• TASK DESCRIPTION
Starting at the line that contains "Close the VAT Calculation Details dialog", transcribe each line through the end of the material below, exactly and nothing else, leaving out the pictures.

• ENTRIES SUPPLIED
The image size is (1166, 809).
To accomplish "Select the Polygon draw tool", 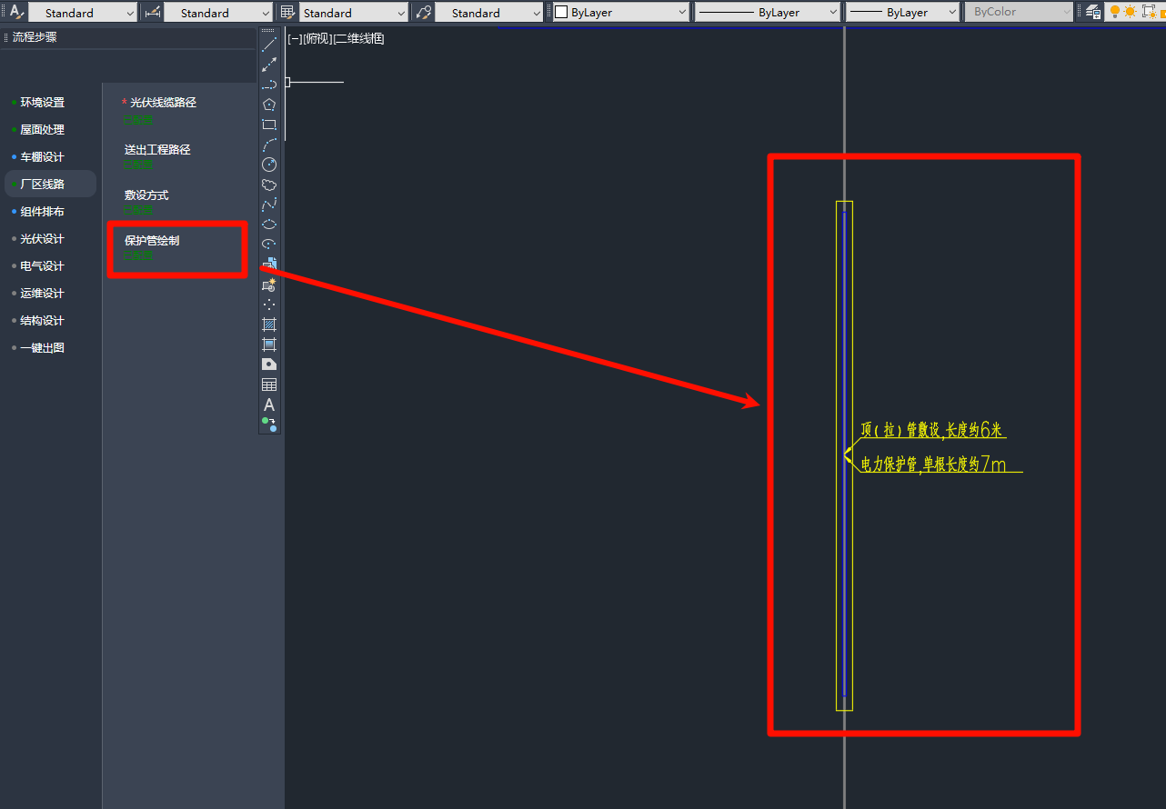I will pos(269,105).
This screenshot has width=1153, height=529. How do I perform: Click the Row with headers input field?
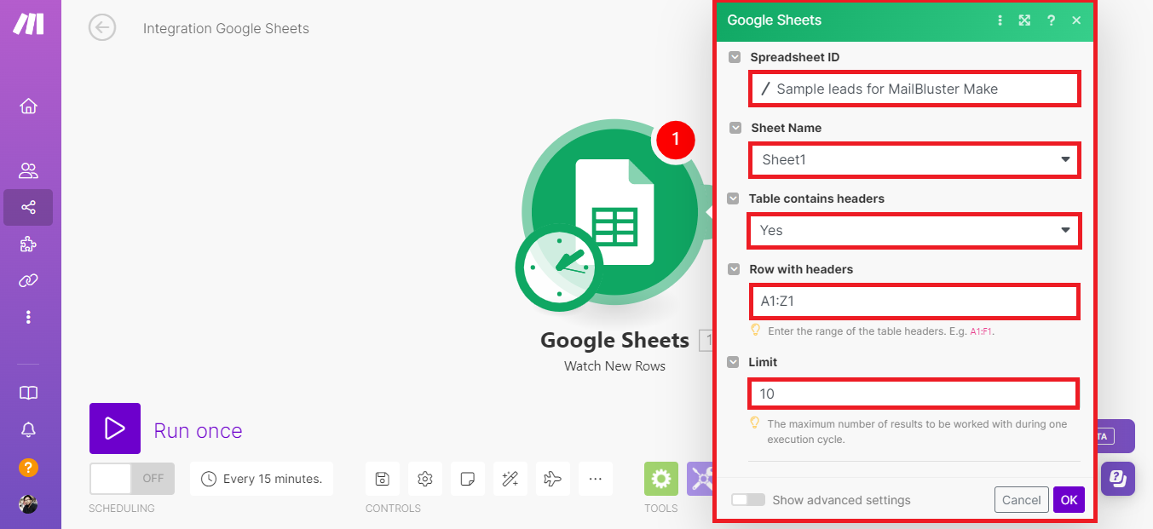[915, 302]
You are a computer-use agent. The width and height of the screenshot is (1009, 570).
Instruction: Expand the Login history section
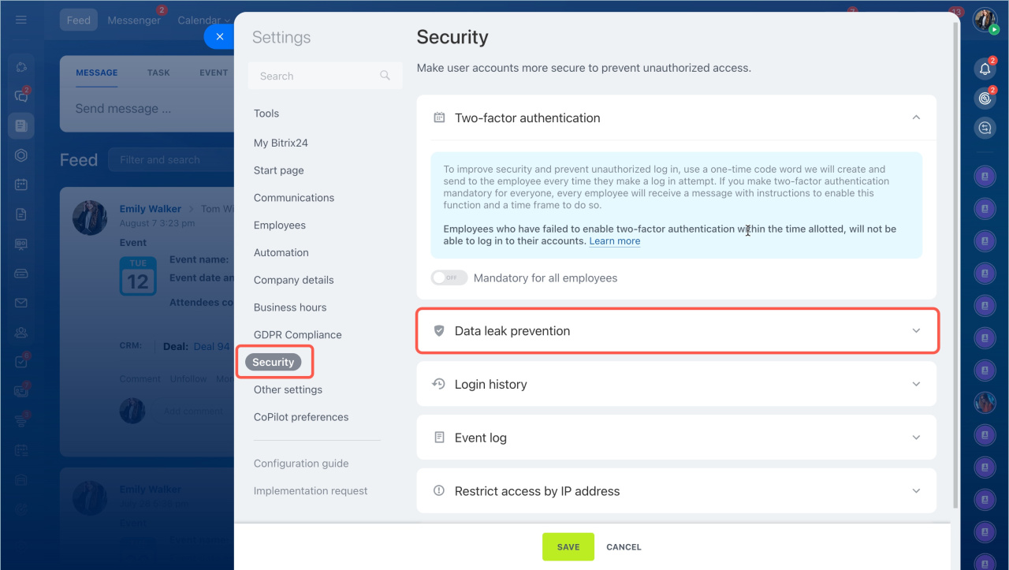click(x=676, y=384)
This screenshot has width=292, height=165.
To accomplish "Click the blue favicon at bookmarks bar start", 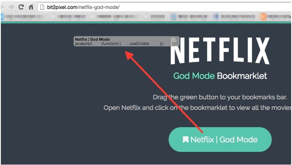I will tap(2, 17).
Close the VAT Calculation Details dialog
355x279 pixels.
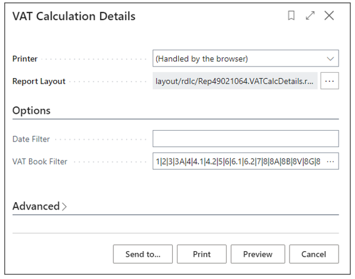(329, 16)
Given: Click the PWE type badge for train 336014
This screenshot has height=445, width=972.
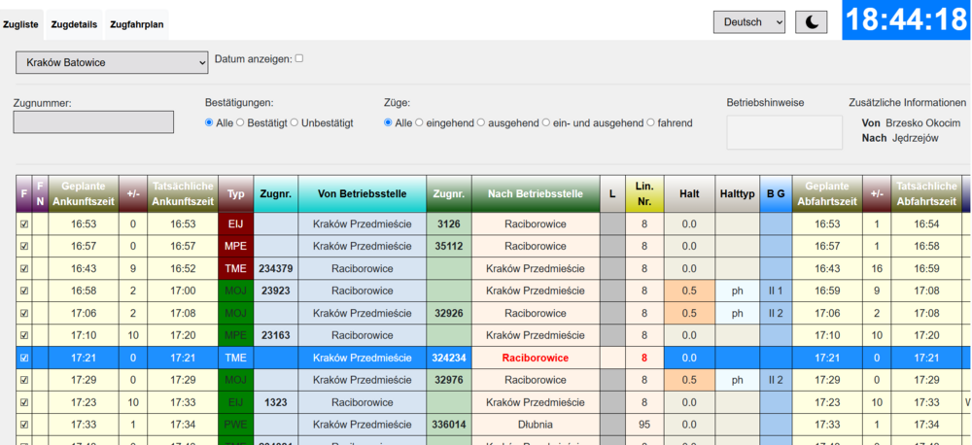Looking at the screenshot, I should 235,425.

• SOLUTION FOR THIS TASK
Close the VAT Calculation Details dialog
355x279 pixels.
(329, 16)
Given: Click the PWE type badge for train 336014
This screenshot has height=445, width=972.
Looking at the screenshot, I should 235,425.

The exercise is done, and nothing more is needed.